Copy all of the data below exactly as it is given.

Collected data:
┌──

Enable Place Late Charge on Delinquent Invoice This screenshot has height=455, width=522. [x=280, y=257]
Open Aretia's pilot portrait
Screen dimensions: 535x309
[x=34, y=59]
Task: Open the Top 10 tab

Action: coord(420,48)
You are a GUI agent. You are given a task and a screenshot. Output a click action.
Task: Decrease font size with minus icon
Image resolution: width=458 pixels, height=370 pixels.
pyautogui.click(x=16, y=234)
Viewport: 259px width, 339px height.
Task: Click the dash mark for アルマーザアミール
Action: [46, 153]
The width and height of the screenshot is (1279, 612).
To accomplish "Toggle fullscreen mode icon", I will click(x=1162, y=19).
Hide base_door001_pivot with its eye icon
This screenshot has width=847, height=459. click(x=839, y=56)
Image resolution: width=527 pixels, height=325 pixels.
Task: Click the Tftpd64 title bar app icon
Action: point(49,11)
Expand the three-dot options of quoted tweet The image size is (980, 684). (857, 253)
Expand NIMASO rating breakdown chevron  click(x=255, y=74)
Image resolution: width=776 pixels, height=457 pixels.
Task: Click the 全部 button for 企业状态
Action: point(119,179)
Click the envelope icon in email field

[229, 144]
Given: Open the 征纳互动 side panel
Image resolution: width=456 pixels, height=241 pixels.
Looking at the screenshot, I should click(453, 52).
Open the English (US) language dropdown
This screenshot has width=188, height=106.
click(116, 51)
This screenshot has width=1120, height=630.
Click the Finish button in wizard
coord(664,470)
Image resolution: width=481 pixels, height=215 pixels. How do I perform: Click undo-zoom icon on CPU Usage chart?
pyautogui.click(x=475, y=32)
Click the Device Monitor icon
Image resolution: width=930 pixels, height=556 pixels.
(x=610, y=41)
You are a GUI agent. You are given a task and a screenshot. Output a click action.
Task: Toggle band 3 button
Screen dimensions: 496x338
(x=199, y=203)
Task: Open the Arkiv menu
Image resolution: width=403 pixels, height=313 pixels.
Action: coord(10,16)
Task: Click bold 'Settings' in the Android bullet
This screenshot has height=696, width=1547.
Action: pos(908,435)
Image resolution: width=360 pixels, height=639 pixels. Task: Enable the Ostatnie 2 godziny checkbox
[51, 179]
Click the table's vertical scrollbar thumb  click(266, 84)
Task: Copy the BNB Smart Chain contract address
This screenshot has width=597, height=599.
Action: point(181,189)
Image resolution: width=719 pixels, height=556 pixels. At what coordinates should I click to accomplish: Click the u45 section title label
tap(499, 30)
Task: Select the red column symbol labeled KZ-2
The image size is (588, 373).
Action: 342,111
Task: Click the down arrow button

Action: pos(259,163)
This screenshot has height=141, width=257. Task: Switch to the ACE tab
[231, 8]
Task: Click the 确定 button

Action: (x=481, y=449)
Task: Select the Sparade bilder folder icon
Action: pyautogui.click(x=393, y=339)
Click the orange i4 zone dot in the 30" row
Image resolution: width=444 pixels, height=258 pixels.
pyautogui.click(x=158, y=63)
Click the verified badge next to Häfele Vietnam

└──

#### RESPONSE TO THE TASK:
Enable Place Late Charge on Delinquent Invoice This screenshot has height=455, width=522. [x=280, y=257]
Open Aretia's pilot portrait
Screen dimensions: 535x309
[x=34, y=59]
Task: Open the Top 10 tab

Action: coord(420,48)
You are a GUI agent. You are given a task and a screenshot. Output a click action.
Task: Decrease font size with minus icon
Image resolution: width=458 pixels, height=370 pixels.
pyautogui.click(x=16, y=234)
Viewport: 259px width, 339px height.
Task: Click the dash mark for アルマーザアミール
Action: [46, 153]
The width and height of the screenshot is (1279, 612).
To accomplish "Toggle fullscreen mode icon", I will click(x=1162, y=19).
Hide base_door001_pivot with its eye icon
This screenshot has width=847, height=459. click(x=839, y=56)
Image resolution: width=527 pixels, height=325 pixels.
Task: Click the Tftpd64 title bar app icon
Action: point(49,11)
Expand the three-dot options of quoted tweet The image size is (980, 684). (857, 253)
Expand NIMASO rating breakdown chevron  click(x=255, y=74)
Image resolution: width=776 pixels, height=457 pixels.
Task: Click the 全部 button for 企业状态
Action: point(119,179)
Click the envelope icon in email field

[229, 144]
Given: Open the 征纳互动 side panel
Image resolution: width=456 pixels, height=241 pixels.
Looking at the screenshot, I should click(453, 52).
Open the English (US) language dropdown
This screenshot has width=188, height=106.
click(116, 51)
This screenshot has width=1120, height=630.
Click the Finish button in wizard
coord(664,470)
Image resolution: width=481 pixels, height=215 pixels. How do I perform: Click undo-zoom icon on CPU Usage chart?
pyautogui.click(x=475, y=32)
Click the Device Monitor icon
Image resolution: width=930 pixels, height=556 pixels.
(x=610, y=41)
You are a GUI agent. You are given a task and a screenshot. Output a click action.
Task: Toggle band 3 button
Screen dimensions: 496x338
(x=199, y=203)
Task: Open the Arkiv menu
Image resolution: width=403 pixels, height=313 pixels.
Action: coord(10,16)
Task: Click bold 'Settings' in the Android bullet
This screenshot has height=696, width=1547.
Action: pos(908,435)
Image resolution: width=360 pixels, height=639 pixels. Task: Enable the Ostatnie 2 godziny checkbox
[51, 179]
Click the table's vertical scrollbar thumb  click(266, 84)
Task: Copy the BNB Smart Chain contract address
This screenshot has width=597, height=599.
Action: point(181,189)
Image resolution: width=719 pixels, height=556 pixels. At what coordinates should I click to accomplish: Click the u45 section title label
tap(499, 30)
Task: Select the red column symbol labeled KZ-2
The image size is (588, 373).
Action: 342,111
Task: Click the down arrow button

Action: pos(259,163)
This screenshot has height=141, width=257. Task: Switch to the ACE tab
[231, 8]
Task: Click the 确定 button

Action: (x=481, y=449)
Task: Select the Sparade bilder folder icon
Action: pyautogui.click(x=393, y=339)
Click the orange i4 zone dot in the 30" row
Image resolution: width=444 pixels, height=258 pixels.
pyautogui.click(x=158, y=63)
Click the verified badge next to Häfele Vietnam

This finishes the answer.